DOCUMENT SEGMENT:
============================================================

Lake Okeechobee

Residents, anglers have mixed reactions to Lake Okeechobee

 

Some say there is no harm to Lake Okeechobee being overflooded, but not everyone agrees.

 
Captain Chet Douthit of Clewiston holds up a bass he caught and released using a swimbait in Lake Okeechobee.
Captain Chet Douthit of Clewiston holds up a bass he caught and released using a swimbait in Lake Okeechobee.
Susan Cocking / Miami Herald Staff

If you go

To book a bass fishing trip on Lake Okeechobee with captain Chet Douthit, call 863-228-0347.


scocking@MiamiHerald.com

A vexing South Florida paradox: Coral Springs angler Tim Feller celebrating his $9,800 tournament win with 10 bass totaling 41 pounds in two days on Lake Okeechobee at the same time angry residents of downstream Stuart are protesting fish kills and algae blooms in the Indian River Lagoon.

With water levels in the Big O at around 16 feet above sea level — more than a foot higher than average for this time of year — the U.S. Army Corps of Engineers is releasing millions of gallons per day into the St. Lucie River estuary to the east and the Caloosahatchee River to the west to ease pressure on the aging dike surrounding the lake.

Residents on the receiving end of the muddy, brown deluge are so upset they’ve held public demonstrations and urged President Barack Obama to come see the devastation firsthand.

============================================================

MATERIAL SHOWN:
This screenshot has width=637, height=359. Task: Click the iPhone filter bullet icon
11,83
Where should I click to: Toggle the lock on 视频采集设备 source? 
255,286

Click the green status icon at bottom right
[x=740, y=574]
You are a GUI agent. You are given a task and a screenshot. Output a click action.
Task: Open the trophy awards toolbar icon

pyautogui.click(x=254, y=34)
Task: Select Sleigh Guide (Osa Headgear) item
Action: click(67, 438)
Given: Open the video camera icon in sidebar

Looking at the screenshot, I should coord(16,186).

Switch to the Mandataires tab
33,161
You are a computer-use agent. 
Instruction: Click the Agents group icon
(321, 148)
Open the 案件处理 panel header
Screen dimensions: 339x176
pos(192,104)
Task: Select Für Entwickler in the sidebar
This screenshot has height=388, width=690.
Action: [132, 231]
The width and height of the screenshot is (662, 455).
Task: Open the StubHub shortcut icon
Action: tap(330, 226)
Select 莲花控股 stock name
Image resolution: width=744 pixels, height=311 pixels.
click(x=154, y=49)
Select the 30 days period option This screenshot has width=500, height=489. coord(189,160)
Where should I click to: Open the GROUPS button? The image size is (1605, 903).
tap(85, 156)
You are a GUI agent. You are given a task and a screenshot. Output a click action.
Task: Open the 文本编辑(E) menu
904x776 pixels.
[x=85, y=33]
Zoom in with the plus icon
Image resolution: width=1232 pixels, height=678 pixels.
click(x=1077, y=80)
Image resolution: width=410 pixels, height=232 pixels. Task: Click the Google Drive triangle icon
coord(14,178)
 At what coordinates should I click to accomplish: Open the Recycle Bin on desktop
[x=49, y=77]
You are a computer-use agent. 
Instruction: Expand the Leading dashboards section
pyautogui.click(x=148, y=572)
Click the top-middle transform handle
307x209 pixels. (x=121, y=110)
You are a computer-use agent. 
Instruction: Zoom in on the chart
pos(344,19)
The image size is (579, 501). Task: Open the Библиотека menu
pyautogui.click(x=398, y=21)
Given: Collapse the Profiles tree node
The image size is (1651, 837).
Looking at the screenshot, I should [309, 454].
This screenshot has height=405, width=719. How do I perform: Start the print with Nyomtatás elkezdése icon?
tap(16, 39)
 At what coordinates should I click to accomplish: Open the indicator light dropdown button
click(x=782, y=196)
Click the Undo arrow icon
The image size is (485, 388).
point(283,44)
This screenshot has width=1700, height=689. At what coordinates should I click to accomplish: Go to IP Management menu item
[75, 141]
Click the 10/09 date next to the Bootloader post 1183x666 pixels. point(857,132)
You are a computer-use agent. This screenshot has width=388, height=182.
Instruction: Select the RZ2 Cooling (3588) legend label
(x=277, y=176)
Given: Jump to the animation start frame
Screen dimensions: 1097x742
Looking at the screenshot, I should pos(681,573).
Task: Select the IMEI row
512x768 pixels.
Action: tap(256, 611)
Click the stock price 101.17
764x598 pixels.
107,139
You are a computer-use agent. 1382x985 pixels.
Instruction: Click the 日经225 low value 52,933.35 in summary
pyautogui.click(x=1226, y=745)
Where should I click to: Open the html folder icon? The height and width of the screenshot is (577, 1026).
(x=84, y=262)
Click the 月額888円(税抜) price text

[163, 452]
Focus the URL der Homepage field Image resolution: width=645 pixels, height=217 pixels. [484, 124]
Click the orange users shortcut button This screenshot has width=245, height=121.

============================================================

PARTS OF THE EXERCISE:
**1)** Copy the Lake Okeechobee article word for word, everything from "Susan Cocking /" down to "surrounding the lake.".
**2)** Continue the Lake Okeechobee article from where it stops.
The rows have nothing to do with the Lake Okeechobee article.

THE RESPONSES:
**1)**
Susan Cocking / Miami Herald Staff

If you go

To book a bass fishing trip on Lake Okeechobee with captain Chet Douthit, call 863-228-0347.


scocking@MiamiHerald.com

A vexing South Florida paradox: Coral Springs angler Tim Feller celebrating his $9,800 tournament win with 10 bass totaling 41 pounds in two days on Lake Okeechobee at the same time angry residents of downstream Stuart are protesting fish kills and algae blooms in the Indian River Lagoon.

With water levels in the Big O at around 16 feet above sea level — more than a foot higher than average for this time of year — the U.S. Army Corps of Engineers is releasing millions of gallons per day into the St. Lucie River estuary to the east and the Caloosahatchee River to the west to ease pressure on the aging dike surrounding the lake.

**2)**
In sharp contrast to the plight of coastal residents, anglers on the Big O are enjoying bountiful bass fishing and a healthy ecosystem.

“I promise you: Okeechobee is the best lake in the U.S.,” said 30-year veteran bass fishing guide and tournament pro Chet Douthit of Clewiston. “High water is not bad on the fish; it’s hard on us.”

When lake levels are high, Douthit explained, bass, crappie and other fish have more territory available to find food and shelter.

“They move way back in toward the banks or out on the flats where it’s so thick you can’t go,” he said. “The lower the lake is, the more to the outside of the grass lines the fish have to stay and they’re easier to catch.”

For example, Feller’s victory in the Wal-Mart Bass Fishing League Gator division super tournament Sept. 22 stemmed from flipping a green pumpkin/chartreuse Gambler tube with a one-ounce weight into the outside edge of a thin fringe of hydrilla. Two of his winning fish weighed 10 and eight pounds.

Douthit said he would prefer lower lake levels — not just for ease of catching, but to ensure healthy habitat. Prolonged high water can drown peppergrass, bulrush and other vegetation that gamefish and their prey need in order to thrive.

But regardless of the fishery, he said, the Corps has no choice about whether to release water from the lake because of the flood risk.

“This is just Mother Nature,” he said. “You got to get rid of the water. We just can’t keep holding it. When you get 10 inches of rain in two days, it’s got to go to the ocean. We have to let it go. It’s just a year we’ve got to deal with.”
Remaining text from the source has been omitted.